Respirable crystalline silica is the politically hardest entry on the list, and the one with the sharpest recent history. In December 2023 ministers agreed unanimously to ban engineered stone, and the prohibition took effect in July 2024, a world first, covered on the silica page. Eighteen months later, the same ministers' meeting could not assemble a majority to halve the airborne limit that applies to every silica-exposed workplace, from 0.05 to 0.025 mg/m³. The current 0.05 standard is itself the product of a previous halving, from 0.1 mg/m³, a reduction stakeholders cited in consultation as still bedding in alongside the 2024 crystalline silica substance regulations. The Decision RIS quantifies what made this one so hard: outside mining, it estimates the tighter silica limit would return about $10.1 billion in benefits against $3.4 billion in costs over ten years, the only clearly positive quantified case among the nine. Within mining, it estimates $2.5 billion in benefits against $18.5 billion in costs. One proposed number, two economies.

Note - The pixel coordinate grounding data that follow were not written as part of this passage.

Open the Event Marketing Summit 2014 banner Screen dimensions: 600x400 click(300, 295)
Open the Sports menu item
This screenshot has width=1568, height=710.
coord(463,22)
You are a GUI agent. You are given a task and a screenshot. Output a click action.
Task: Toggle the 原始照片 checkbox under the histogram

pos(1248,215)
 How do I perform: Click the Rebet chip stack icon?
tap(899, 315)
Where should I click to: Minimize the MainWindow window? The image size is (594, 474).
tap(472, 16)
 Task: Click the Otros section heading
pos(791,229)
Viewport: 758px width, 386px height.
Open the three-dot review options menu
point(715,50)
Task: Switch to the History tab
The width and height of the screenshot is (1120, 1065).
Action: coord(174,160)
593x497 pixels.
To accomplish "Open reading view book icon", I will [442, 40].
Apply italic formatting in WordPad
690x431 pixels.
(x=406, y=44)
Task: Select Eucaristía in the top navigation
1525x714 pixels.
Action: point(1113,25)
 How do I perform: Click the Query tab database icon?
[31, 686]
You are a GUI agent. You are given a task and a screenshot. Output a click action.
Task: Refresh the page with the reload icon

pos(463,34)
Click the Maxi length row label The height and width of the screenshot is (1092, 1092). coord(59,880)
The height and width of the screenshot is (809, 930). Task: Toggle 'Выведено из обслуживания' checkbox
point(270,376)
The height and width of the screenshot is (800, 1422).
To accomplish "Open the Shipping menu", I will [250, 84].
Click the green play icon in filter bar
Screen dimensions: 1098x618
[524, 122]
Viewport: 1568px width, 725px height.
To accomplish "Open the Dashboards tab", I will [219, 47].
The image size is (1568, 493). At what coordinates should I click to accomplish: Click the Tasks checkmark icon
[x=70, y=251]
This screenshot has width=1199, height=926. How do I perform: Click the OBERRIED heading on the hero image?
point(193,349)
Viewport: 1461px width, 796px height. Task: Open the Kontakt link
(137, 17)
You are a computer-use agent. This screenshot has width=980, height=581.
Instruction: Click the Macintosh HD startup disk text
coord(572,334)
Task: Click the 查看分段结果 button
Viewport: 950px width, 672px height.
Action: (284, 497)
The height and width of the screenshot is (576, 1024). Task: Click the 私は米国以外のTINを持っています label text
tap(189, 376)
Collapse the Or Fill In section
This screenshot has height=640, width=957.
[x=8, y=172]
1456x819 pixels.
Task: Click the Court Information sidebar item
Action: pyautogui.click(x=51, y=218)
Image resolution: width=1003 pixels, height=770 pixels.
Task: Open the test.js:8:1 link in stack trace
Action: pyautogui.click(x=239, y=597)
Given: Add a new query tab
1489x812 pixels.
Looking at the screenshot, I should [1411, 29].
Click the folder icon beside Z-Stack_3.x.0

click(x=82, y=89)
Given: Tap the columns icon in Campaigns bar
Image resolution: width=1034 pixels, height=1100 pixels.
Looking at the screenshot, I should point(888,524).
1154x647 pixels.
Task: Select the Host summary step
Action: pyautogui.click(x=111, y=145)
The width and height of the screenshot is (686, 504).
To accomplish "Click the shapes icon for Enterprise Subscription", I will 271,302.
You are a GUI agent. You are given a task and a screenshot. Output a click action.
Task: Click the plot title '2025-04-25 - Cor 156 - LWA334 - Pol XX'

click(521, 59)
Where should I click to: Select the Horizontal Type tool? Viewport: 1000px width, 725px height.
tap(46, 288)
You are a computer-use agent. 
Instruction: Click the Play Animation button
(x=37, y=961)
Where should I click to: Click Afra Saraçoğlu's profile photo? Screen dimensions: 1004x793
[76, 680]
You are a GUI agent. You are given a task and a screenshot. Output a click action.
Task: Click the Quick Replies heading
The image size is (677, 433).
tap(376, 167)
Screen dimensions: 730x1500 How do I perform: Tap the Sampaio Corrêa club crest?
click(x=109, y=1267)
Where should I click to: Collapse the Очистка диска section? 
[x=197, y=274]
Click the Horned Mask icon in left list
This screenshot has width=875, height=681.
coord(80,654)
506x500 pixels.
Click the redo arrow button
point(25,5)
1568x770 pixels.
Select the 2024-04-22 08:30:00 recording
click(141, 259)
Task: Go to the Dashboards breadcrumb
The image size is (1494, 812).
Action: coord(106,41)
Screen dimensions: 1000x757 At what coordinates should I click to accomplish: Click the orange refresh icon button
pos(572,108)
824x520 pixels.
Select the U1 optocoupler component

The standard that stays is a ceiling, not a safe level

The practical trap in this decision is reading "no change" as reassurance. The Decision RIS itself argues the opposite, in terms a court or regulator could one day quote back at a duty holder: evaluation of the current WES for each of the nine chemicals "has determined they are not health-based", and retaining them "is likely to imply to workers a false sense of safety", namely "that exposure at the level of the WES will not cause adverse health effects". An exposure standard has never been a target; the primary duty under section 19 of the model WHS Act still requires exposure to be minimised so far as is reasonably practicable, below the limit, not up to it. From December, a PCBU with airborne silica, benzene or formaldehyde exposure will hold a published national document stating that compliance with their unchanged limit does not, on current evidence, protect their workers. That document is now part of what is reasonably knowable, which is the currency the WHS duty trades in. The one exposure standard regime that did move years ago, noise, shows what a hard legal limit looks like in operation, on the noise page.

Methodology

The limits table is transcribed from Table 3 of the Decision Regulation Impact Statement: Proposed workplace exposure limits for 9 chemicals (document dated December 2025, published 24 June 2026, 247 pages; we read the executive summary, problem and options chapters and the respirable crystalline silica chapter in full). mg/m³ equivalents for ppm values are omitted from the table for readability and appear in the source. "Fifteen-fold", "ten-fold" and "five-fold" are our arithmetic on the TWA values (3 ppm to 0.2 ppm; 10 ppm to 1 ppm; 1 ppm to 0.2 ppm). Silica benefit and cost figures are the DRIS executive summary's quantified gross benefit table, discounted dollars over FY2027 to FY2036; the DRIS stresses that benefits for four chemicals could not be quantified at all and that quantified figures understate long-latency disease benefits. The ministers' response is quoted from Safe Work Australia's 24 June 2026 news item and the document page, which carry identical wording. The engineered stone ban timeline is from Safe Work Australia's December 2025 review of that prohibition.